To use LDA  use --lda
To use HDP use --hdp
In this case the label document is not needed anymore

For the onlineSHDP and onlineHDP, it need large data to converge. So it does not work for the KTH data that we used here as example.


References
LDA:  D. M. Blei, A. Y. Ng, and M. I. Jordan. Latent Dirichlet Allocation. Journal of Machine Learning Research, 3:993–1022, 2003.

SLDA: C. Wang, D. M. Blei, and L. Fei-Fei. Simultaneous image classification and annotation. In CVPR, 2009.

HDP: Y. W. Teh, M. I. Jordan, M. J. Beal, and D. M. Blei. Hierarchical Dirichlet processes. Journal of the American Statistical Association, 101(476):1566–1581, 2006.

SHDP&onlineSHDP:  C. Zhang, C.H. Ek, X. Gratal, F.T. Pokorny and H. Kjellstr÷m, Supervised Hierarchical Dirichlet Processes with Variational Inference, In ICCV inferPGM, 2013
PS: The suplement of this paper gives the computation of the bound and update equation in detail. Recomand for beginners.

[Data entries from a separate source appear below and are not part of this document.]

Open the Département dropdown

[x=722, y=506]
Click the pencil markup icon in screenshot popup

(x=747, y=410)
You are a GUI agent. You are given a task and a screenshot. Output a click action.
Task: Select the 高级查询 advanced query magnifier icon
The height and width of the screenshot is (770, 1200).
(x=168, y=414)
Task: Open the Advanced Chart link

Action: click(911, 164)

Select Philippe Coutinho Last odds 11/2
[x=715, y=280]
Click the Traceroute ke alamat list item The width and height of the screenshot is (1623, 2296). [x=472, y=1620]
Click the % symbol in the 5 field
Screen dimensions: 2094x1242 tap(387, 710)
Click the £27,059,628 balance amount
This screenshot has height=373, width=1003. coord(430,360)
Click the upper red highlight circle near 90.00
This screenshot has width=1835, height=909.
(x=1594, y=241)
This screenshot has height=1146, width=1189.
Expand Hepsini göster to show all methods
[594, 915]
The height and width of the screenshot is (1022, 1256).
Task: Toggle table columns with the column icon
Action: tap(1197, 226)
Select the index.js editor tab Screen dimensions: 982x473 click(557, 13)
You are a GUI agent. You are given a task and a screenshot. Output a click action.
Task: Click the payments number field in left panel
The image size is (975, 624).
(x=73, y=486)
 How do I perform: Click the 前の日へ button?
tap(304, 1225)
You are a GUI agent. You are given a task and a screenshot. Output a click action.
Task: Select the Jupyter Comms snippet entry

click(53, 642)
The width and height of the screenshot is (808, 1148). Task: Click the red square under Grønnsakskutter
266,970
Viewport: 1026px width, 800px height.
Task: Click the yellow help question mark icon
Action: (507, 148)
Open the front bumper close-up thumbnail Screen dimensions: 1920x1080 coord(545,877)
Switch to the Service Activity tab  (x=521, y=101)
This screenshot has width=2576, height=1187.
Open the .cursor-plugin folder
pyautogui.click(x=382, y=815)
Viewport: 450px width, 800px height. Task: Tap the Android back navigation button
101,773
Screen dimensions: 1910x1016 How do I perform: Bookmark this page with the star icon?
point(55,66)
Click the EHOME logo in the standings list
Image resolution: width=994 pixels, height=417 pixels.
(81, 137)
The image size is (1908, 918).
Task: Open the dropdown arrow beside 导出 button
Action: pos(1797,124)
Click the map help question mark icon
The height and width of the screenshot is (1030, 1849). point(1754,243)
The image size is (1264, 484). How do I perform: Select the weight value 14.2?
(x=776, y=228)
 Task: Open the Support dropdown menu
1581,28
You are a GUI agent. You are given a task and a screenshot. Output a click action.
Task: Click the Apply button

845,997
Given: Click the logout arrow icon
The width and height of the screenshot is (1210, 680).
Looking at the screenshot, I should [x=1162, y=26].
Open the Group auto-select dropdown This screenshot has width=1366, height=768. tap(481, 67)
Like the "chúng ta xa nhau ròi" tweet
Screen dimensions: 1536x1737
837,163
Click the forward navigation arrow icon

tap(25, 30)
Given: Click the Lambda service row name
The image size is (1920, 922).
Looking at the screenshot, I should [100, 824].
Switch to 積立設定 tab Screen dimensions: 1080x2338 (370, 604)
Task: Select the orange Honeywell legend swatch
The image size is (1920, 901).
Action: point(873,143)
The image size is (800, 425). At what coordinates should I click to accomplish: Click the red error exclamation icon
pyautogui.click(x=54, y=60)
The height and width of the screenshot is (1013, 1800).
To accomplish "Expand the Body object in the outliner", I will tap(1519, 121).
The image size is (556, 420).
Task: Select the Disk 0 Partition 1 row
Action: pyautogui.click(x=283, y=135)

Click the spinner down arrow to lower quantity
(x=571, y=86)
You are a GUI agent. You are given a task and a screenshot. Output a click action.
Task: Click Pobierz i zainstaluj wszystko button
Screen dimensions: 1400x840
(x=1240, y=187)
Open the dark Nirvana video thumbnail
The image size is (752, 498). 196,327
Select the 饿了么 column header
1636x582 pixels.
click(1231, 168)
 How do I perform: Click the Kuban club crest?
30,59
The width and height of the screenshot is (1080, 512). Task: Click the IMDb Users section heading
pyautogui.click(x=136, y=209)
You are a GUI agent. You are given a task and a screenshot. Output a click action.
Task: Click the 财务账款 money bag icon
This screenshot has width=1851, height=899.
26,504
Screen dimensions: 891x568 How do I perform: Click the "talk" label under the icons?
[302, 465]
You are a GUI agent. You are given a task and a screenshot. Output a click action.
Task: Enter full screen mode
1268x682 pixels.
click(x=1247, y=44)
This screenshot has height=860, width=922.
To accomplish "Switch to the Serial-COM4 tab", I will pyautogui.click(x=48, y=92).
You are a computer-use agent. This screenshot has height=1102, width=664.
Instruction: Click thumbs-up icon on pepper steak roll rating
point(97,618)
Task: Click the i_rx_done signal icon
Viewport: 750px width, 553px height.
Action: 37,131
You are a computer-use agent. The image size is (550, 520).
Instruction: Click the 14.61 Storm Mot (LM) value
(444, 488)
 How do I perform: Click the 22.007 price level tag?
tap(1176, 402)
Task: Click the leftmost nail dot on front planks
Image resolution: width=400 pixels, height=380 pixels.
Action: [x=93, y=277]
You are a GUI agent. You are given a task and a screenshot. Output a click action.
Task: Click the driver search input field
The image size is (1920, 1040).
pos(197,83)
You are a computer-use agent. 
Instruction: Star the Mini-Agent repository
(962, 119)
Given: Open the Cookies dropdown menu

OnlineHDP: C. Wang, J. Paisley, and D. Blei. Online variational inference for the Hierarchical Dirichlet Process. In AISTATS, 2011.



Log
Nov 24th, 2013, Thanks to Ben Blackburne from the Papers team. Topic Models C++ is packaged up for Mac users of Homebrew. Mac user click here.
Oct 16th, 2013,  Instruction updated. Thanks for the feedback from Renaud Richardet and Wary Buntine.